I'm using a two layer board since it is $33 at www.33each.com with the student discount. I suppose I could go to a four layer board. How much more do these usually run? (The price isn't listed on 33each.com. I need to call for a quote.) What speed qualifies as high speed? Which buses qualify as highly active buses? The ARM is able to be clocked up to 66MHz, but I'm running it at 20MHz (4x 5MHz osc. via PLL) to avoid much these high speed effects. The ethernet section is running at 20MHz as well, but off a separate crystal to allow me to clock the ARM faster, independently of the CS8900. The TI Codec is running at 2.048MHz of another osc. The ARM has an 18-bits of the address bus running to SRAM, 1-bit to the LCD controller, and 3-bits to the CS8900. The 16-bit data bus runs 16-bits to SRAM and the CS8900, and 8-bits to the TI Codec and LCD Controller. During development, SRAM will hold program code and be frequently accessed. The TI Codec and CS8900 will be the other two frequently accessed chips (VoIP application). Should I make separate analog ground planes for the TI Codec and CS8900? Why do the chips have separate analog and digital grounds (AVss and DVss)? Can I connect these to one ground plane? If to separate ground planes, how should the planes connect to ground. The 5V is to power an onboard LCD the CPLD LCD controller. The 2.5V is the supply for the ARM core. The rest of the system is 3.3V. So I should make the power plane 3.3V and run 100 mil traces in the same layer (maybe around the edges?) for the other two supplies? How can I tell the auto-router to make the trace smaller as it gets closer to the SMT chips? Currently the auto-router tries to run 100mil traces straight to the SMT pins and looks like it shorts them, though that could simply be a visual effect. I'm using Protel DXP. Since this is a student project, I don't need to meet FCC testing. If you're interested in the class, here is the website: http://wolverine.caltech.edu/eecs53/ Cheers, Chris J #### John Larkin Jan 1, 1970 0 Thank you for your informative replies. I'm using a two layer board since it is$33 at www.33each.com with the
student discount. I suppose I could go to a four layer board. How much
more do these usually run? (The price isn't listed on 33each.com. I
need to call for a quote.)

Spend a few more bucks on a 4-layer. You want this to work the first
time, don't you?
What speed qualifies as high speed? Which buses qualify as highly
active buses? The ARM is able to be clocked up to 66MHz, but I'm
running it at 20MHz (4x 5MHz osc. via PLL) to avoid much these high
speed effects. The ethernet section is running at 20MHz as well, but
off a separate crystal to allow me to clock the ARM faster,
independently of the CS8900. The TI Codec is running at 2.048MHz of
another osc. The ARM has an 18-bits of the address bus running to SRAM,
1-bit to the LCD controller, and 3-bits to the CS8900. The 16-bit data
bus runs 16-bits to SRAM and the CS8900, and 8-bits to the TI Codec and
LCD Controller. During development, SRAM will hold program code and be
frequently accessed. The TI Codec and CS8900 will be the other two
frequently accessed chips (VoIP application).

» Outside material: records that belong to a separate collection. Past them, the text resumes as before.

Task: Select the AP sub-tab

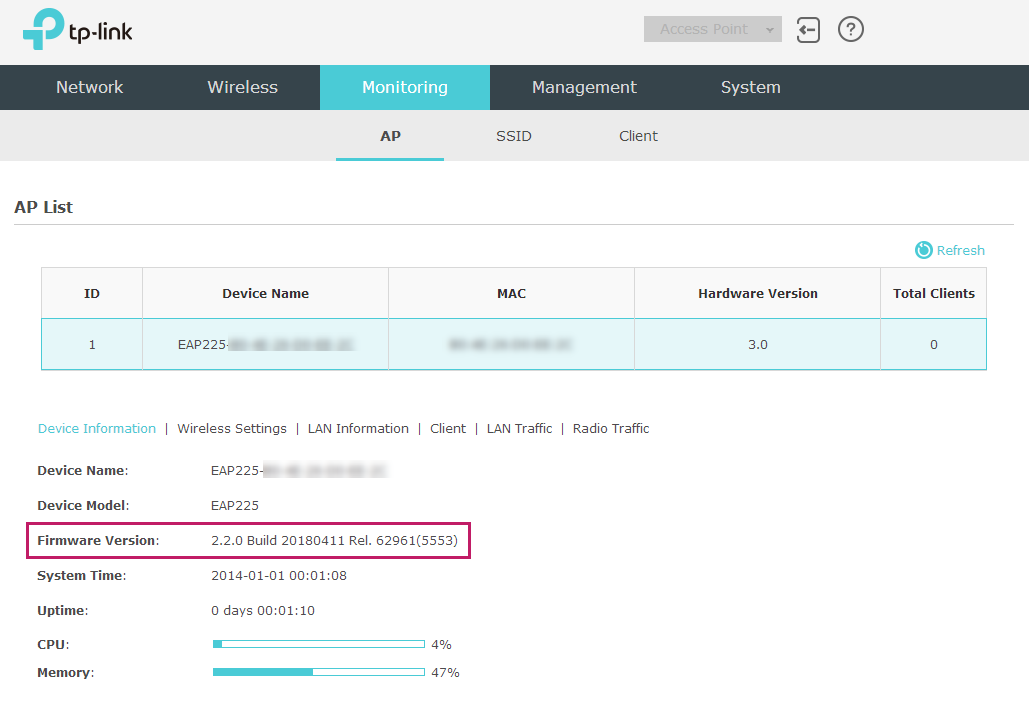Action: pyautogui.click(x=390, y=136)
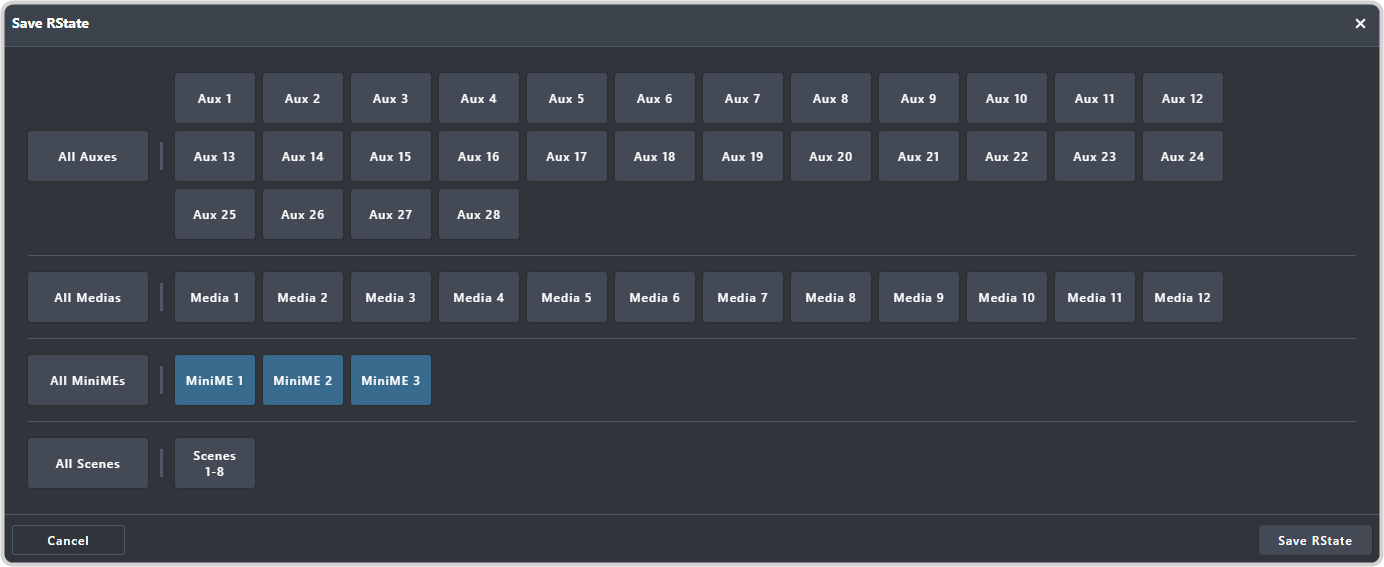Screen dimensions: 1384x567
Task: Select All Auxes
Action: click(88, 156)
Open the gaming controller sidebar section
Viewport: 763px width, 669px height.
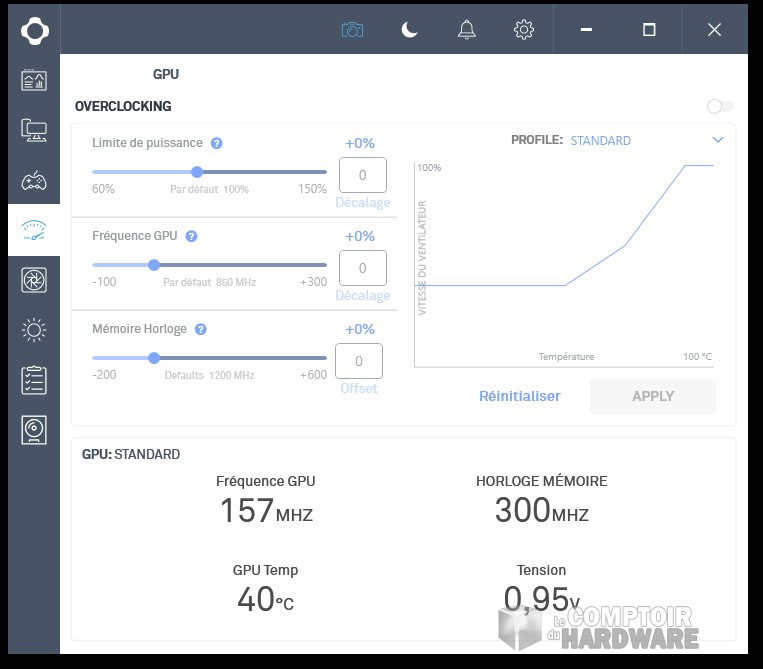point(34,181)
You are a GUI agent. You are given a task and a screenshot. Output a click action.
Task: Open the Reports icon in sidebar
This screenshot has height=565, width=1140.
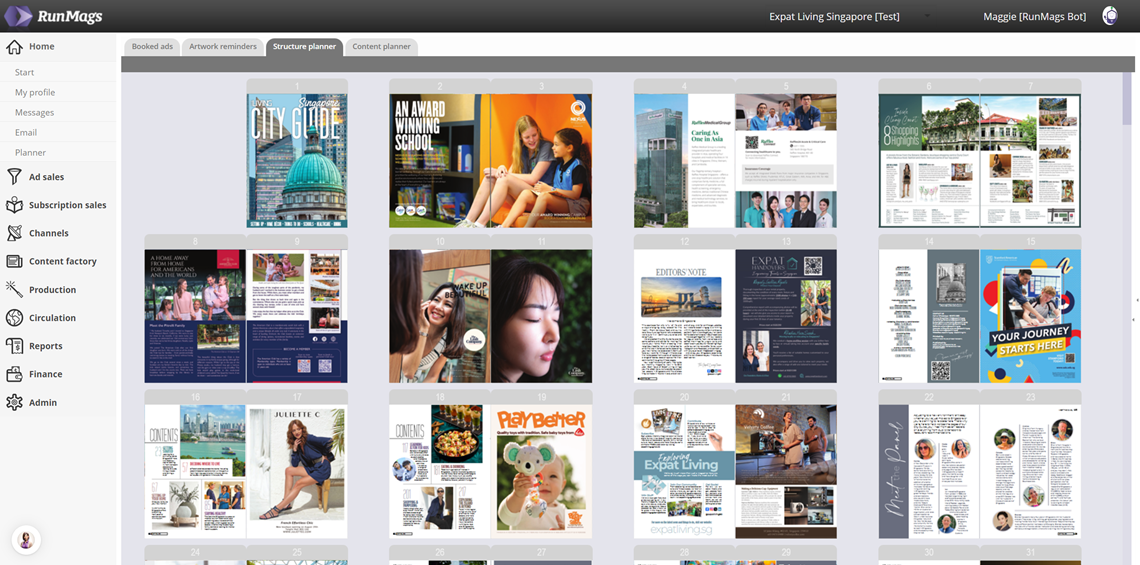(14, 346)
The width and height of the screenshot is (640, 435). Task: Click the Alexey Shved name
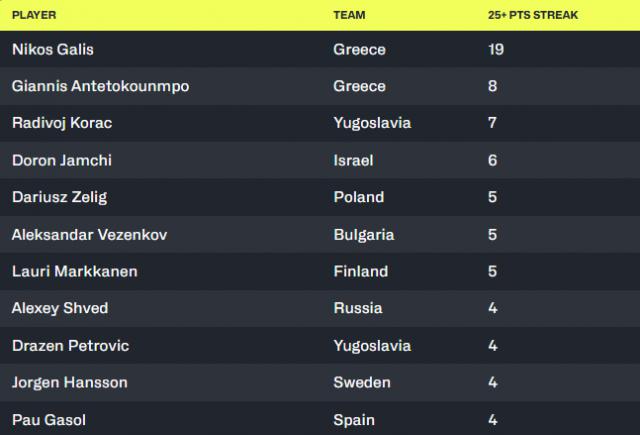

The frequency isn't as important as the edge rates and power supply
dI/dT. A "fast" part run at a lower-than-max clock rate still needs to
be treated as a fast part.

Should I make separate analog ground planes for the TI Codec and
CS8900?
No.

Why do the chips have separate analog and digital grounds (AVss
and DVss)?

So that, internal to the chip, digital ground bounce doesn't mess up

Can I connect these to one ground plane?
Yes.

The 5V is to power an onboard LCD the CPLD LCD controller. The 2.5V is
the supply for the ARM core. The rest of the system is 3.3V. So I
should make the power plane 3.3V and run 100 mil traces in the same
layer (maybe around the edges?) for the other two supplies?

I usually make pour pours around each chip at the appropriate
voltages. If things work out, you can slice up the power plane into
cleverly shaped islands that connect everything with fat regions
everywhere. If not, use power islands around chips and run fat power
feeders (50-100 mils) to the islands from your power supplies.

How can I
tell the auto-router to make the trace smaller as it gets closer to the
SMT chips?

99.99% of autorouters suck 99.99% of the time. Just do it by hand.
Routing is fun.

John

M

#### Mac

Jan 1, 1970
0
Thank you for your informative replies.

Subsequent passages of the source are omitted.